Discover what card acquiring is and why it’s an essential part of ecommerce.
Card acquiring is the process of collecting card-based payments that have been accepted by stores or retailers. When you go to a store, make a purchase and pay using your credit card, your cardholder information is first sent to the merchant’s acquiring bank/processor for routing through the card network, and then sent to your issuing bank for approval.
How Does Card Acquiring Work?
Through card acquiring, the acquiring bank/processor will aggregate and separate payments and then send these to the customer’s respective card issuers. This is typically done via the respective Card Scheme networks, like Visa and MasterCard, and is also known as ‘interchange’. Behind each seemingly instant transaction in card acquiring is a complex process that results in the consumer card payment either being authorized or declined.

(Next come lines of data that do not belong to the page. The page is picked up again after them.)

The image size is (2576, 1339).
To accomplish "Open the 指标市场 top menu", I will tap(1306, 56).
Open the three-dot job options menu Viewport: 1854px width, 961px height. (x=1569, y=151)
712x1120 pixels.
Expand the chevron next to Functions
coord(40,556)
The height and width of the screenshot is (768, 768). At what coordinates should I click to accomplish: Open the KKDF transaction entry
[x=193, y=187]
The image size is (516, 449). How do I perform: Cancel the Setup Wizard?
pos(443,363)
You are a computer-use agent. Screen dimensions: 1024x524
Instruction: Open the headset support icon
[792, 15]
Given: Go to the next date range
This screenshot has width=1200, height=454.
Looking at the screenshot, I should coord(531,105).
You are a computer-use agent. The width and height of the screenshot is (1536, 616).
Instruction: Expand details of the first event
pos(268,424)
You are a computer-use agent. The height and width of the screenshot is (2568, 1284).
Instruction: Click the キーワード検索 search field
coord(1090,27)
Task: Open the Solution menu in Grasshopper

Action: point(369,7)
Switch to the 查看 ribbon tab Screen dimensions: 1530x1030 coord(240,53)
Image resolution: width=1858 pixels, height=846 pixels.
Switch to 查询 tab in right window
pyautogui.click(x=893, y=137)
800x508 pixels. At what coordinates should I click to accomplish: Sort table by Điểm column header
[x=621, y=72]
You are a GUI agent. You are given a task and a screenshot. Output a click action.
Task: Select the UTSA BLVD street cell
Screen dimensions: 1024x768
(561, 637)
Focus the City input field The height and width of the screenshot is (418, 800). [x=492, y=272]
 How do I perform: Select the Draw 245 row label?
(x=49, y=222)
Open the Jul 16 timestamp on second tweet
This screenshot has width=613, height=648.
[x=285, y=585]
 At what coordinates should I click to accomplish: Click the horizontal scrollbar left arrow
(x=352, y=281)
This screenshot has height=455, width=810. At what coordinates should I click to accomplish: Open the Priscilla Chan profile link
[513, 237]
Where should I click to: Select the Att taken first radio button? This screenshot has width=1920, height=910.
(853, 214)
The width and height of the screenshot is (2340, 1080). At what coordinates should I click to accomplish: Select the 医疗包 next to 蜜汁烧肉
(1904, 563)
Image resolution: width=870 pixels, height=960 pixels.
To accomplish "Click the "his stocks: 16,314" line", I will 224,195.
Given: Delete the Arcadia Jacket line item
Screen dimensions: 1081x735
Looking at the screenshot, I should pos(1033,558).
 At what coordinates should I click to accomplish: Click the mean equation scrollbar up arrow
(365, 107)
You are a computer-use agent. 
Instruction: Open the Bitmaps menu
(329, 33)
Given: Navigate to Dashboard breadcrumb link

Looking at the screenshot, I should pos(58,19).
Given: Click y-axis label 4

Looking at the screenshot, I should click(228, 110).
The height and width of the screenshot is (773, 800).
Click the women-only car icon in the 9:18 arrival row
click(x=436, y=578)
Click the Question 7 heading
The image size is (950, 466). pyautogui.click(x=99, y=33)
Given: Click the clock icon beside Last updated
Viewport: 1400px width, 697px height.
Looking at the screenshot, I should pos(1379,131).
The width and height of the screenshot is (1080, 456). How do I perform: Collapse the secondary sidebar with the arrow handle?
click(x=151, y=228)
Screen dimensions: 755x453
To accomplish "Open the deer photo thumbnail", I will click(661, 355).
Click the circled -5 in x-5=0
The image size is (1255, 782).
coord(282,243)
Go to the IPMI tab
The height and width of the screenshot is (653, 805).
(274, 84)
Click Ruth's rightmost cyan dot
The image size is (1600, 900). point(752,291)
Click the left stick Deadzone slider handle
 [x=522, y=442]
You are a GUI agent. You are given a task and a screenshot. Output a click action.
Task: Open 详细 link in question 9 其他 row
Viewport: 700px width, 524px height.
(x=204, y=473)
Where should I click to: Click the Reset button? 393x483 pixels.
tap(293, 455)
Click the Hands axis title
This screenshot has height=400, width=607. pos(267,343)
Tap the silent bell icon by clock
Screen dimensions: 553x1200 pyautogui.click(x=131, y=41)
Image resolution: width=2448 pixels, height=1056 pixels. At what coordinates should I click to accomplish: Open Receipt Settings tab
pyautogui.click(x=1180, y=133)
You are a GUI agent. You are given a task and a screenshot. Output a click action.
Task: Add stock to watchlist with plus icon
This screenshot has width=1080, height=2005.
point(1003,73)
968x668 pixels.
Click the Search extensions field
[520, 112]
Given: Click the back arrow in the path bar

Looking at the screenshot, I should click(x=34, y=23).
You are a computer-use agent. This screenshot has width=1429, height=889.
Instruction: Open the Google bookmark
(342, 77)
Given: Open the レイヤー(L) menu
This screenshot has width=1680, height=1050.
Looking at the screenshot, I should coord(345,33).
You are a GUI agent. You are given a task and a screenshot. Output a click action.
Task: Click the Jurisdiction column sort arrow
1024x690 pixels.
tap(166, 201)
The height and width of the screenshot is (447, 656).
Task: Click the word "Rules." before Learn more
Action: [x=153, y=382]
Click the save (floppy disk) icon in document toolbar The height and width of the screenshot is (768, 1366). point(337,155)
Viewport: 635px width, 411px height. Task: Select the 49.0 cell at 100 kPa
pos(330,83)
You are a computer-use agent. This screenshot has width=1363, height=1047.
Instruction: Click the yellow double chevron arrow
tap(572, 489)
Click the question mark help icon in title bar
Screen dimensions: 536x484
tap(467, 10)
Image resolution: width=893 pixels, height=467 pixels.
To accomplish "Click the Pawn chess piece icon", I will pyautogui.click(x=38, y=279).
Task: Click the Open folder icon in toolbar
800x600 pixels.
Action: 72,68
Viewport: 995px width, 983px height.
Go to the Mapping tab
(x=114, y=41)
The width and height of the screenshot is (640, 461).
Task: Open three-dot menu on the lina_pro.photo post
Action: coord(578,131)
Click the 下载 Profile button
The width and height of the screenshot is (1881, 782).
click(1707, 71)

What Is An Acquiring Bank?
The acquiring bank, is also known as a merchant acquiring bank or simply the “acquirer”. They are a bank or financial institution that processes credit and/or debit card payments for merchants via card networks such as Visa, Mastercard, Discover, China UnionPay, American Express, Diners Club, Japan Credit Bureau, and Indian Rupay. Most banks are familiar with processing local credit card transactions. Dealing with cross-border transactions can make things more complicated for businesses operating globally.